Is it OK for TM2 to require GPL forks but request dual-license patches? - sequoia
https://github.com/textmate/textmate/pull/1

======
ohgodthecat3
What I am confused about in this whole thing is because you are developing
these patches and fixes and additions using the gpl code doesn't that mean
that your patches cannot be released under the public domain as per the gpl
because of how your code was made.

I'm thinking of this in the same way that wordpress themes/plugins have to be
gpl if they use wordpress functions and such.
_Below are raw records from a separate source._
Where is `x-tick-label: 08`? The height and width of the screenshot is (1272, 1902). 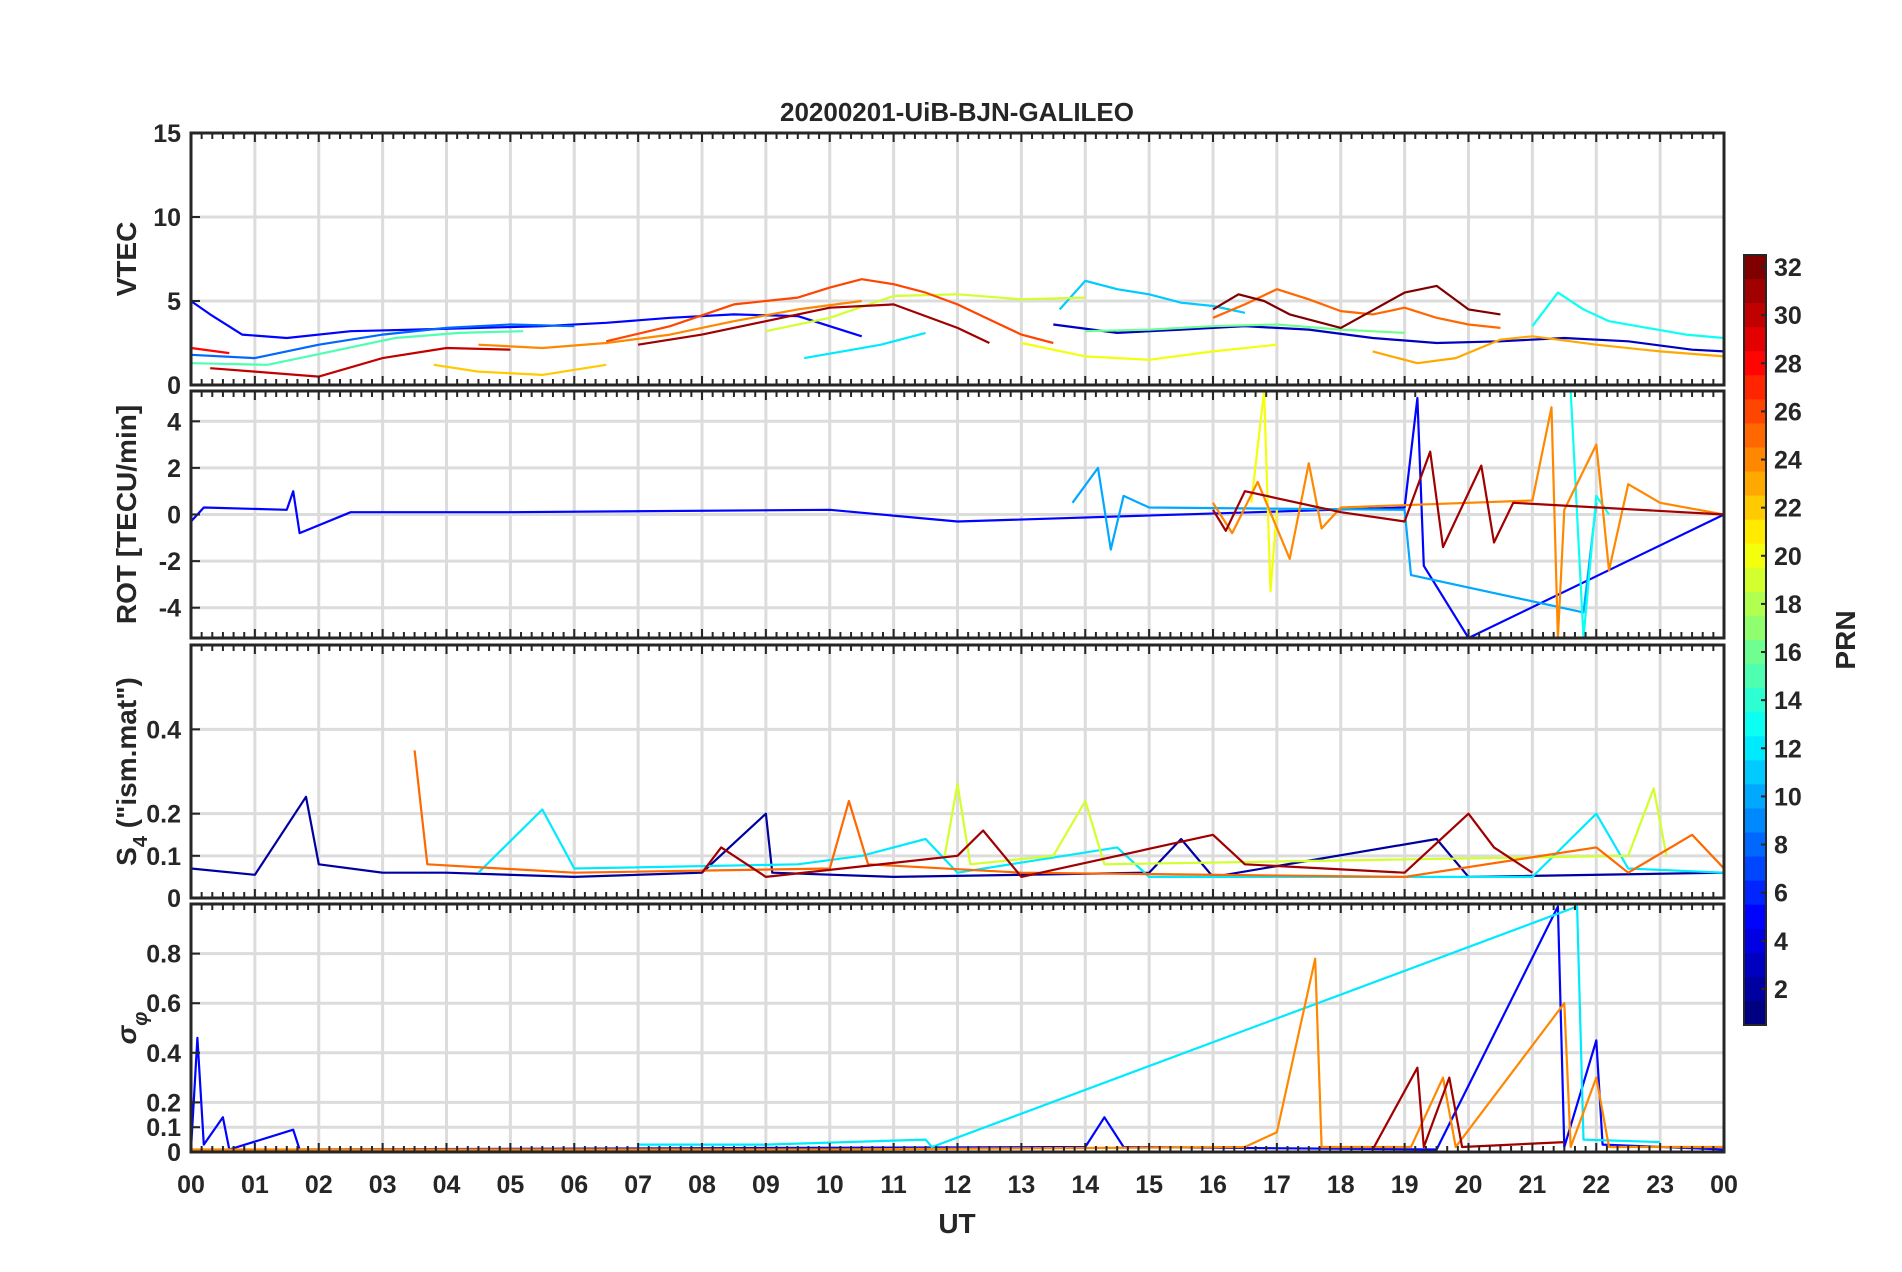
x-tick-label: 08 is located at coordinates (702, 1185).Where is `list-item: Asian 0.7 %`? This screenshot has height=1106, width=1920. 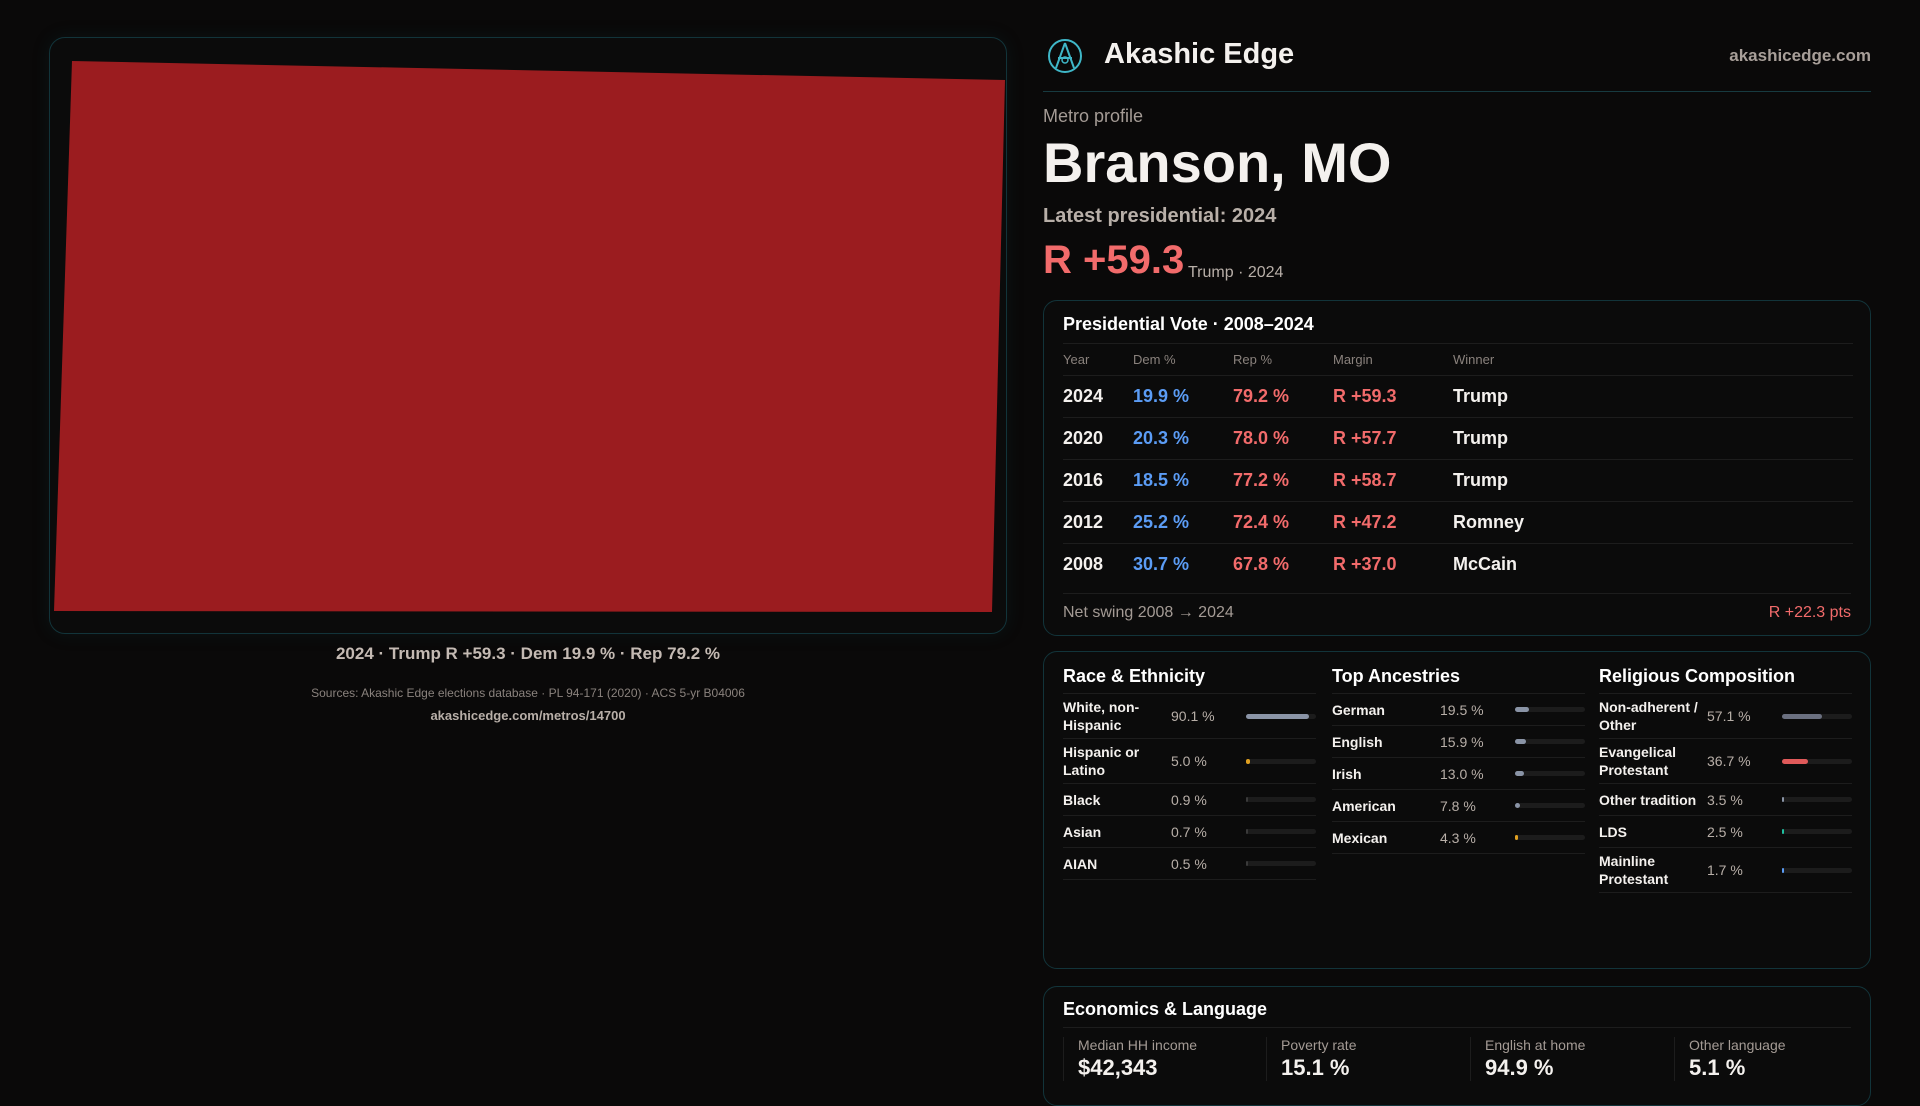
list-item: Asian 0.7 % is located at coordinates (1190, 832).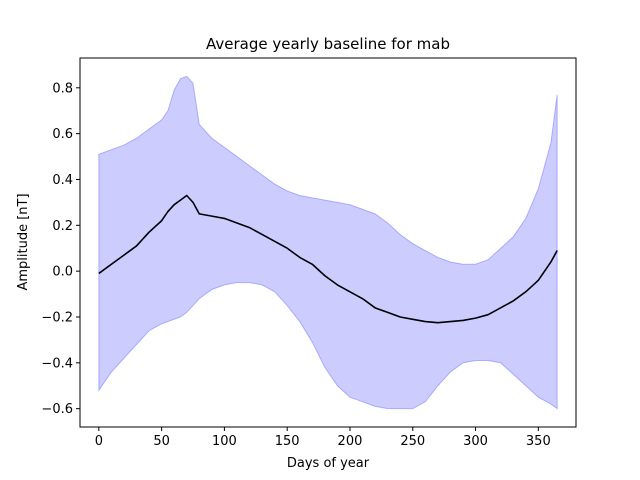  I want to click on x-tick-label: 100, so click(224, 442).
Wouldn't your patch have to be completely separate from textmates code to be
considered eligible for anything other than being licensed as gpl?

------
wmf
<http://producingoss.com/en/copyright-assignment.html>

<http://www.adventuresinoss.com/?p=1171>

[http://commons.oreilly.com/wiki/index.php/Open_Sources_2.0/O...](http://commons.oreilly.com/wiki/index.php/Open_Sources_2.0/Open_Source:_Competition_and_Evolution/Dual_Licensing)

------
sequoia
I do not mean this to be a push-poll, I'm pretty ignorant here and just want
to survey opinions. Personally I think it's the author's prerogative to
release his work under whatever terms suit him as it's his work and no one is
obligated to use his code or contribute to the project.